The Bread Man team was laser-focused on acquiring a line that could run all its artisan products, a quality mixer and a stress-free dough processing system. The bakery uses a stone deck hearth oven for its artisan breads, which is something Katsaounis didn’t plan on letting go as the operation expanded. He asked himself, ”Do I want people to notice the shift because the quality dipped, or because the bread they fell in love with to begin with is in more places?”
Flexibility is another key aspect to smooth production in an artisan bread bakery. At Chabaso, creativity comes through flexibility with a bread’s structure. When a new trend comes along, Negaro said you might have to, in the spirit of a bread analogy, figure out how to take a loaf-shaped peg and put it into a boule-shaped hole.
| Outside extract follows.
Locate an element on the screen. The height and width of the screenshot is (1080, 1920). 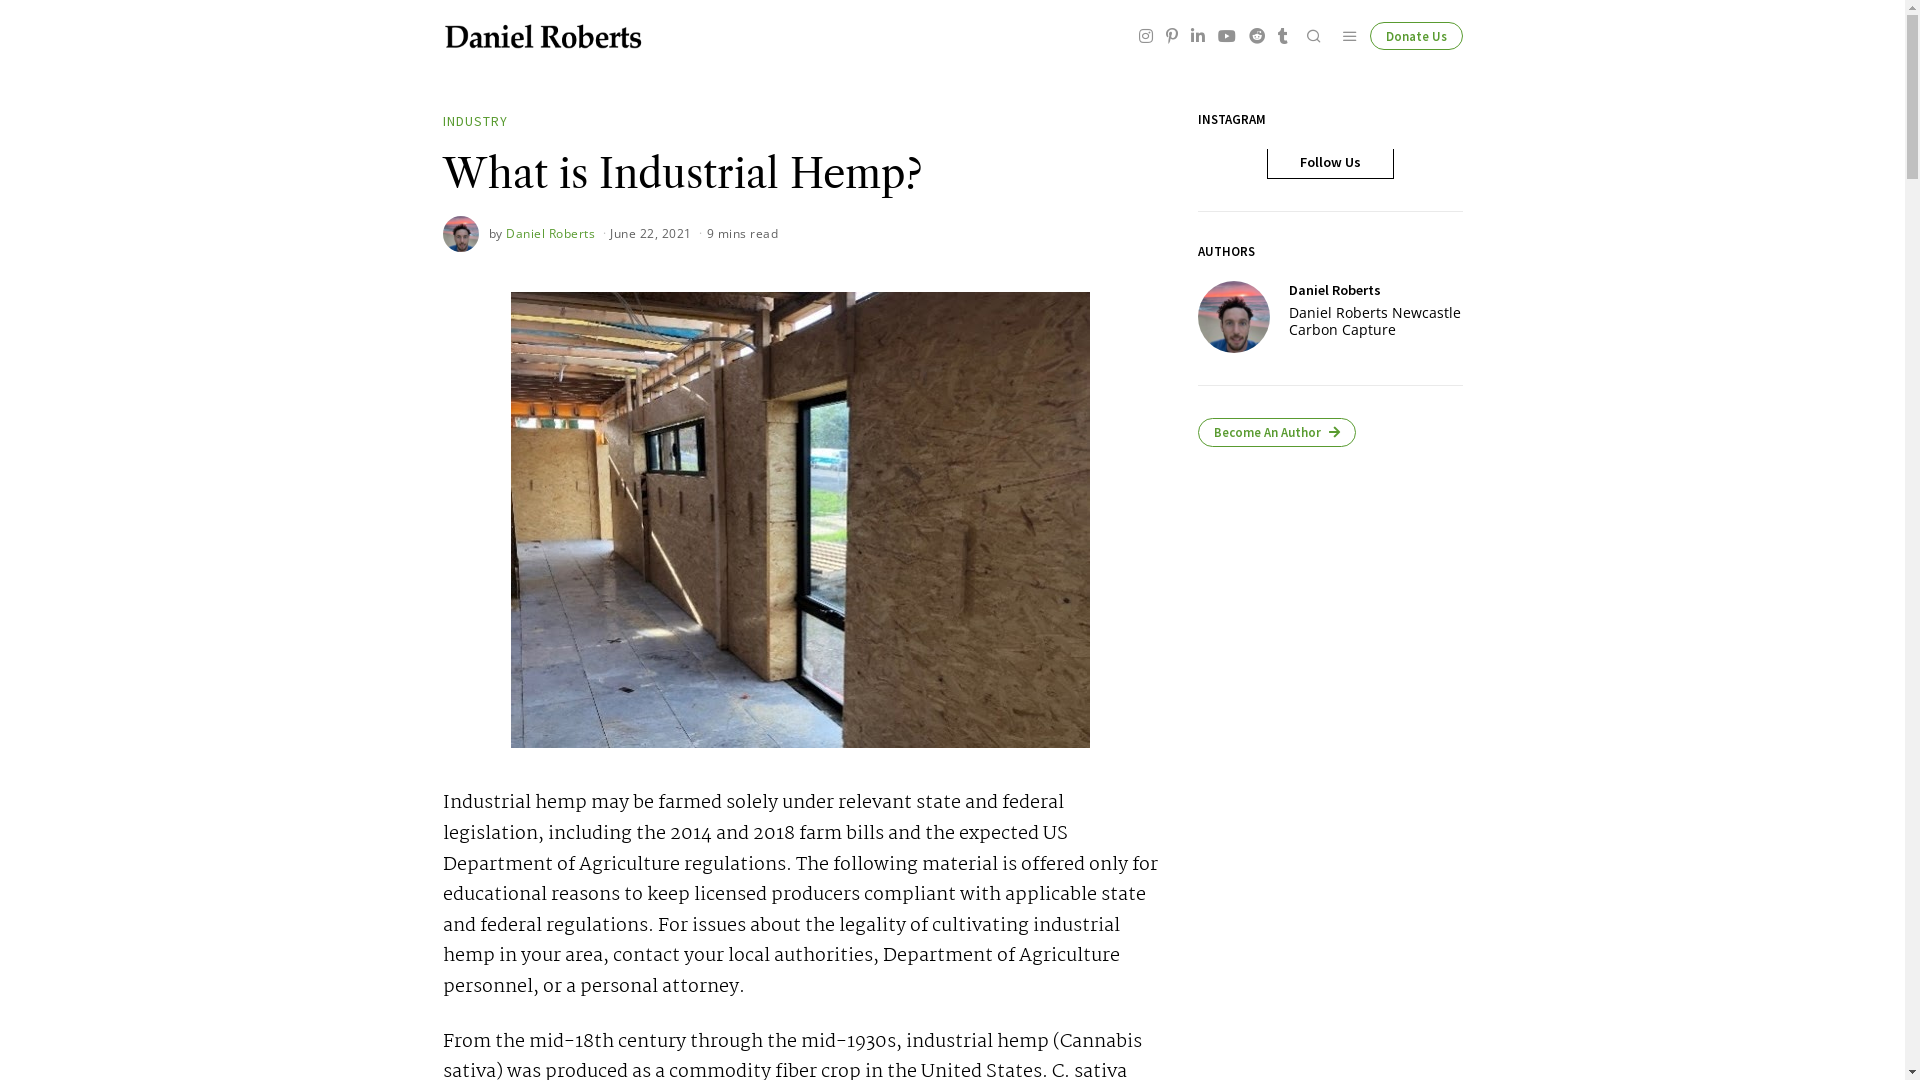
'INDUSTRY' is located at coordinates (473, 122).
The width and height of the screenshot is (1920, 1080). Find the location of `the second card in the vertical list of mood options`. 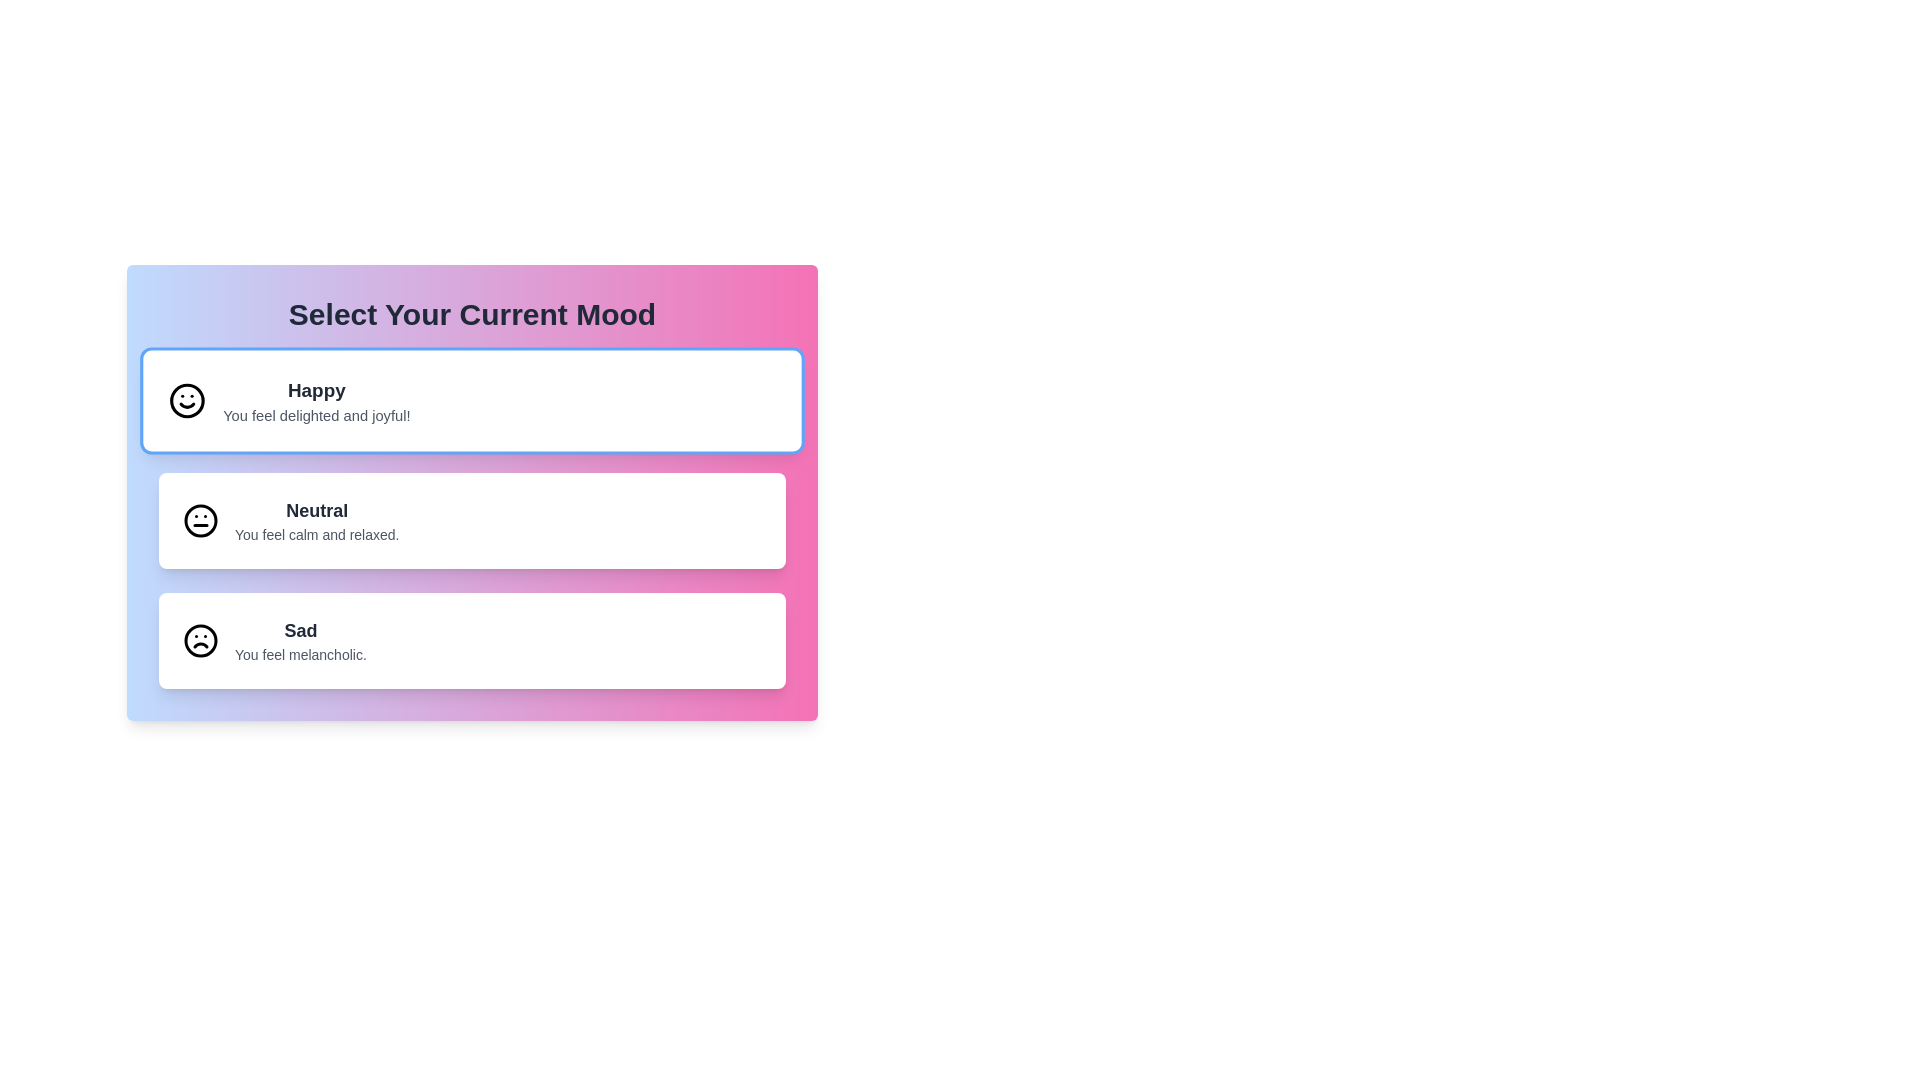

“You usually can do that, but there are challenges,” he said. “If you want a flexible bakery, you need to have a well-defined process and product architecture so you can figure out how to [tweak it]. Every single product doesn’t have to be a revolution; you just need to find those variables that make sense. For us, it still has to fit into our Chabaso ethos.”
A core component of that ethos is using quality ingredients, which is something that Chabaso and Bread Man Baking have in common. Reed Immer, sales and marketing director at Chabaso, said that a shift to better ingredients remains a big focus for the team now and over the past few years.
The bakery is working toward using the cleanest ingredients possible for its entire portfolio including sliced bread, something that is important to Negaro and the rest of the staff.
“Most sliced breads have an approximate bajillion days of shelf life, and getting sliced bread into the in-store bakery is always challenging, but it’s been successful,” Negaro said. “Our labels always have very few ingredients on them. And when we put our consumer hat on, we can do sliced bread with a lot fewer ingredients than the ones with 21 days of shelf life. It’s driven by the bread that we want to eat.”